Small businesses across the country continue to raise wages to keep employees and fill a historically high level of open positions, according to NFIB’s monthly jobs report. Seasonally adjusted, 49% of all owners reported job openings they could not fill in the current period, down one point from June and down two points from May’s 48-year record high.
“Hiring has never been harder for small business owners,” said NFIB Chief Economist Bill Dunkelberg. “The labor shortage remains frustrating for many small business owners as they continue to manage inflation and other economic headwinds. Owners are adjusting business operations where they can to help mitigate lost sales opportunities due to staffing shortages.”
Twenty-one percent of owners said that labor quality was their top business problem, down two points from June. Nine percent of owners cited labor costs as their top business problem, up one point. However, more small businesses decreased employment than increased again in July despite high levels of job openings.
Small business owners’ plans to fill open positions remain elevated, with a seasonally adjusted net 20% planning to create new jobs in the next three months.
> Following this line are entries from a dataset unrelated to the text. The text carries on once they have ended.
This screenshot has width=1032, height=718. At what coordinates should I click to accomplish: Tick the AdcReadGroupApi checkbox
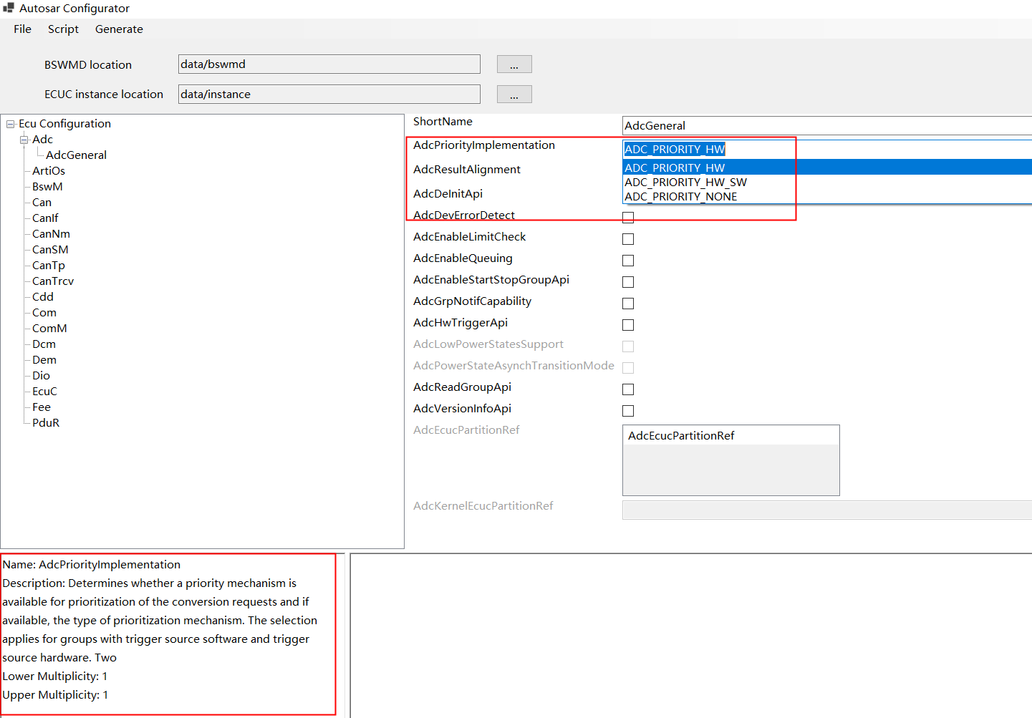pyautogui.click(x=628, y=389)
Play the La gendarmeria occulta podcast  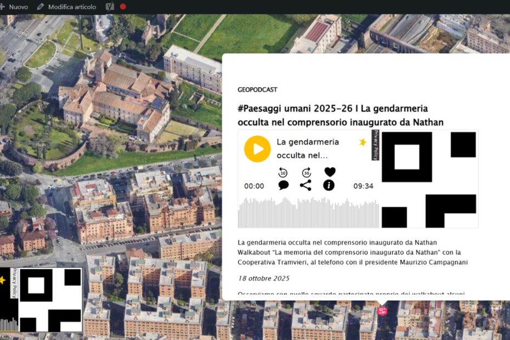[257, 149]
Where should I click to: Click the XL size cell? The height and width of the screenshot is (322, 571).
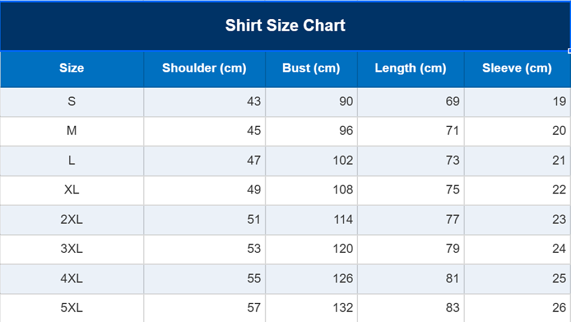pos(72,190)
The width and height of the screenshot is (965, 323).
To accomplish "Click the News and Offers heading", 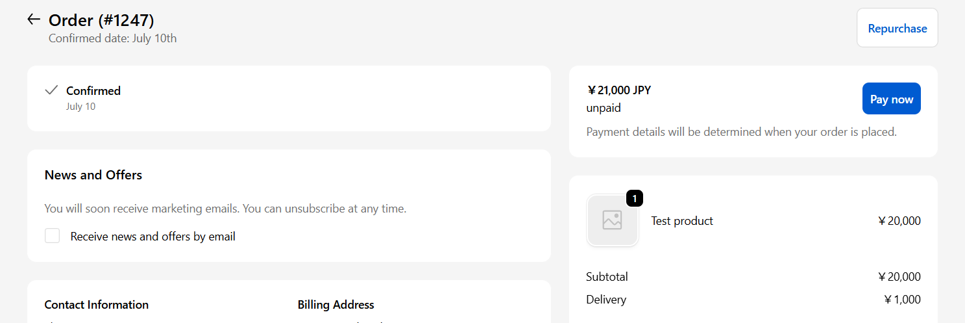I will click(x=93, y=175).
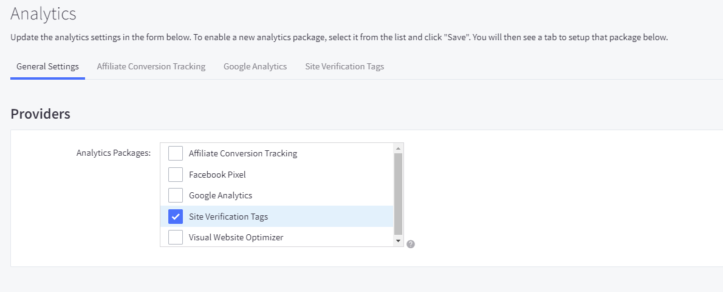Image resolution: width=723 pixels, height=292 pixels.
Task: Click the Visual Website Optimizer label
Action: coord(236,237)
Overall, 64% of owners reported hiring or trying to hire in July. Of those trying to hire, 91% of owners reported few or no qualified applicants for the positions they were trying to fill. Thirty percent of owners reported few qualified applicants for their open positions and 27% reported none.
Seasonally adjusted, a net 48% reported raising compensation, just two points below the 48-year record high set in January. A net 25% plan to raise compensation in the next three months, down three points from June.
Forty-two percent of owners have openings for skilled workers and 21% have openings for unskilled labor. Sixty percent of the job openings in construction are for skilled workers and 67% of construction firms reported few or no qualified applicants.